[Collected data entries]
== == ==
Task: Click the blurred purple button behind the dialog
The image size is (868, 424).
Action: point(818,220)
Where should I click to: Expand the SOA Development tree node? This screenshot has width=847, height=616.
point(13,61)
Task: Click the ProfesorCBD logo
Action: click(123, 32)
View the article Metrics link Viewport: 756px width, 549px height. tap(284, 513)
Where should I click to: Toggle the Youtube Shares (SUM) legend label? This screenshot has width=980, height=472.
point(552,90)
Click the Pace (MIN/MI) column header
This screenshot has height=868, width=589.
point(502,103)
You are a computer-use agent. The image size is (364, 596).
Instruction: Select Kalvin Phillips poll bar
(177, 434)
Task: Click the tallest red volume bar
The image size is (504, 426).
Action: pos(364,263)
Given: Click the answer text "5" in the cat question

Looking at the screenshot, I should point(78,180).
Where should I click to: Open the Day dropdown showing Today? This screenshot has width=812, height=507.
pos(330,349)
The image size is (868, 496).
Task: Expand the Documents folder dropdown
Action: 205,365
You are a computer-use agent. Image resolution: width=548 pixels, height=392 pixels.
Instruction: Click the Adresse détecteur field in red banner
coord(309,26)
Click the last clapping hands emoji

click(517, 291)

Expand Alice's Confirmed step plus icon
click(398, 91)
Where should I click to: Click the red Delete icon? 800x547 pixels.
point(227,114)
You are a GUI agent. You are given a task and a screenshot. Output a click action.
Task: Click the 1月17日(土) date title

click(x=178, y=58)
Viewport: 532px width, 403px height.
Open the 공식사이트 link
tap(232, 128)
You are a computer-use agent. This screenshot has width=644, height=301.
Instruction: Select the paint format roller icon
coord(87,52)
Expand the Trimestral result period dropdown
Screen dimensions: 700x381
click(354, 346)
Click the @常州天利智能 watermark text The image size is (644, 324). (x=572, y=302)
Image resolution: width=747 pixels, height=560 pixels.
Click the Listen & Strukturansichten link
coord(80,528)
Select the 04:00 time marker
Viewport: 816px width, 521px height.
== == ==
| What to produce |
Exactly how many lines in the data above hold "Viewport"? State that number only.

| Written solution |
3